■ What needs to be done
Please copy out each line of the entries in which "computer" appears.
START Material for this task
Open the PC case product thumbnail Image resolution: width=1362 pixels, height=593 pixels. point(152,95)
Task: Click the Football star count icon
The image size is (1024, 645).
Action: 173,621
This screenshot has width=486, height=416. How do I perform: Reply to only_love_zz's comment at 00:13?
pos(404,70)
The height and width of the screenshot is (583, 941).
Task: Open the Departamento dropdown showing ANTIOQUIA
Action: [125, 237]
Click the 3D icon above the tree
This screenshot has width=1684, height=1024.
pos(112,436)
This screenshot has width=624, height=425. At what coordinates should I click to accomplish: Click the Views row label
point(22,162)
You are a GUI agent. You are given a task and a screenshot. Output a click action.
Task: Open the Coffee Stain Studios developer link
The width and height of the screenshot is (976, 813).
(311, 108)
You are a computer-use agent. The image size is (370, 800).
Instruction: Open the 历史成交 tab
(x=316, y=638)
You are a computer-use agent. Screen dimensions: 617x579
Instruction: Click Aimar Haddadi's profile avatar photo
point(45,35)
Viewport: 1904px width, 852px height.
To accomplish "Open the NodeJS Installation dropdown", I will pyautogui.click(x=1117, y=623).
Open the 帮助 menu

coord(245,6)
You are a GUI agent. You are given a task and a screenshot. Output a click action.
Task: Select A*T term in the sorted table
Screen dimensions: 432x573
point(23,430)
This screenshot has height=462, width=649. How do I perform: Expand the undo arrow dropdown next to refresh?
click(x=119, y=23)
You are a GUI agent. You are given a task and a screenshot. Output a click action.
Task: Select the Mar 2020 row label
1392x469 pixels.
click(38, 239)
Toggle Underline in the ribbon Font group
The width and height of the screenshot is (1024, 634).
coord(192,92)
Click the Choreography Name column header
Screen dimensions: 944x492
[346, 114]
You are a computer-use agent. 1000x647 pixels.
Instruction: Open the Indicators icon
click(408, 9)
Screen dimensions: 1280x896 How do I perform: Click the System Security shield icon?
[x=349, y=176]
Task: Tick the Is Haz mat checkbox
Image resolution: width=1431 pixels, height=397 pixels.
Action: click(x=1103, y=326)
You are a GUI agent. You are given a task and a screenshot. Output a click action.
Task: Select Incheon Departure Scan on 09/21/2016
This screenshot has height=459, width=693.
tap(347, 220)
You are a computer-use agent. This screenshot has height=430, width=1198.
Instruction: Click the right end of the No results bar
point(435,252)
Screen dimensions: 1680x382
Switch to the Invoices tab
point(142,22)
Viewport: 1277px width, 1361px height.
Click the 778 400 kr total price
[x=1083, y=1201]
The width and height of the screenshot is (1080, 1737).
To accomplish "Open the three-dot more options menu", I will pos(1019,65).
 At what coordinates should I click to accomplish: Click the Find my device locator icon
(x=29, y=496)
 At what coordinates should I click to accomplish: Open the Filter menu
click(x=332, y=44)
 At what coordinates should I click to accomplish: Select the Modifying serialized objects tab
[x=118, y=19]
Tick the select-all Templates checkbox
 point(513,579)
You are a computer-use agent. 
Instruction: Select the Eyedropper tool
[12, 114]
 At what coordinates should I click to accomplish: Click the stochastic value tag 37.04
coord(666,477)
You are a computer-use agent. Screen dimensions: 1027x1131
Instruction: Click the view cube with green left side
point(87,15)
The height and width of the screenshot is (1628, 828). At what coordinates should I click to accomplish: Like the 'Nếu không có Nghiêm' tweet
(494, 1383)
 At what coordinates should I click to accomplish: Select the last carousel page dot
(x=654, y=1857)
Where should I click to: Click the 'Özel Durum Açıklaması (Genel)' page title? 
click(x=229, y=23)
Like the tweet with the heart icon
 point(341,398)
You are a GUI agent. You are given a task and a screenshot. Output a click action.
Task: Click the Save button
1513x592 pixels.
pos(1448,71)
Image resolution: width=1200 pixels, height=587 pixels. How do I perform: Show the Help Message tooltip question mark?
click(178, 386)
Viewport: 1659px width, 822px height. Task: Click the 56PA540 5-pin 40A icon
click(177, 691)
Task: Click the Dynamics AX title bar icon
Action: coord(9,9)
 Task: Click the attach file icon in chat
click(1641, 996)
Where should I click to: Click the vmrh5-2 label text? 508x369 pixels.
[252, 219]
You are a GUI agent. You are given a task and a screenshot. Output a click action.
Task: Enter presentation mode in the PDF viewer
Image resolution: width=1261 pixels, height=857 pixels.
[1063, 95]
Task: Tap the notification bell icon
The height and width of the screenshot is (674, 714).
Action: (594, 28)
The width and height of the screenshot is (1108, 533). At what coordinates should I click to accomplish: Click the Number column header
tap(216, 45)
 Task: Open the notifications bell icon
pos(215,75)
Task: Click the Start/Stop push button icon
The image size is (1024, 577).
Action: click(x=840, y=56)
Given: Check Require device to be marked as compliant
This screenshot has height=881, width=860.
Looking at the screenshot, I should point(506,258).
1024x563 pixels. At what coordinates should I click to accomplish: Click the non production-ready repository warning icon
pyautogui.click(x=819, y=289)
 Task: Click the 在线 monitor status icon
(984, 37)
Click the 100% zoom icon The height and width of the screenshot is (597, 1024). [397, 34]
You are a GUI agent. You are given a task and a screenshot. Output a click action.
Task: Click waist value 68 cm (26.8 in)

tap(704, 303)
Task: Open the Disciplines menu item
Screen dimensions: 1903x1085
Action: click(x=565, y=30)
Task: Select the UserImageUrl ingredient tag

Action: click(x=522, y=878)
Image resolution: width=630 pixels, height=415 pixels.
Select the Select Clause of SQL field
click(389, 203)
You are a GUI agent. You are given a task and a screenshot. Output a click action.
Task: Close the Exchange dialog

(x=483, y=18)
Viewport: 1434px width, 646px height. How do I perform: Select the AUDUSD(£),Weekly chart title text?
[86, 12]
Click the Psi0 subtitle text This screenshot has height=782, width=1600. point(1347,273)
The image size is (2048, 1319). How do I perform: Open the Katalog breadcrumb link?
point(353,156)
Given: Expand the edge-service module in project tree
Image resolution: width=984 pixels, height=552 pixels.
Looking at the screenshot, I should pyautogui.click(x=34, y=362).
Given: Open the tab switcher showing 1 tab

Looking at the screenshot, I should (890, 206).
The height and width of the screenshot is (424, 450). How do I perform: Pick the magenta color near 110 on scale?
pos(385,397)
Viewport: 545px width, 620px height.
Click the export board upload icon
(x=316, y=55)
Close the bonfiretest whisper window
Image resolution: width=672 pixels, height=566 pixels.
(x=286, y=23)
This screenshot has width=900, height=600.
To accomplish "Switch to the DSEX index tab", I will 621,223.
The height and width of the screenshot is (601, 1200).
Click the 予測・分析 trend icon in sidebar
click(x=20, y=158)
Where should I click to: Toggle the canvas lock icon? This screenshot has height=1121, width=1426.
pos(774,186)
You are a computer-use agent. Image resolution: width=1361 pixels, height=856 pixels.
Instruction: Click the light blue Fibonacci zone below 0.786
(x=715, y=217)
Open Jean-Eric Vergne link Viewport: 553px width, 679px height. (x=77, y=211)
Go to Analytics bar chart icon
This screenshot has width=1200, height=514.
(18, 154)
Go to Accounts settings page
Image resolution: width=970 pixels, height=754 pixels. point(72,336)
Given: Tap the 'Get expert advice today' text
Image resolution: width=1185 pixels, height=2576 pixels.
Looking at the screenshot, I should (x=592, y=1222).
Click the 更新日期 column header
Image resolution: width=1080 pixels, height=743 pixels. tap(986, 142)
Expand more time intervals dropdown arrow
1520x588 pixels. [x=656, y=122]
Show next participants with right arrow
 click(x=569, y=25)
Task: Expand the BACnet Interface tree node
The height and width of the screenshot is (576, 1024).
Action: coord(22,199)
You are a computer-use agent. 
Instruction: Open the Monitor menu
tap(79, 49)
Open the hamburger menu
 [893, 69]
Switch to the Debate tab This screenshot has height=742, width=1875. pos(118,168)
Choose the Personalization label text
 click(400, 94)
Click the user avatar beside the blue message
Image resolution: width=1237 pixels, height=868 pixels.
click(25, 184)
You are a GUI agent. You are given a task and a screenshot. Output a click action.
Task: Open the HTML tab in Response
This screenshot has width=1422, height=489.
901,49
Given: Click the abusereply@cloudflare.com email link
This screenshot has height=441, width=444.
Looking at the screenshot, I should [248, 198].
END Material for this task
■ Written solution
You are a computer-use agent. The image size is (370, 800).
You are a computer-use agent. Screen dimensions: 617x579
You are a computer-use agent. 1000x647 pixels.
You are a computer-use agent. This screenshot has height=430, width=1198.
You are a computer-use agent. 
You are a computer-use agent. Screen dimensions: 1027x1131
You are a computer-use agent. Image resolution: width=1361 pixels, height=856 pixels.
You are a computer-use agent. 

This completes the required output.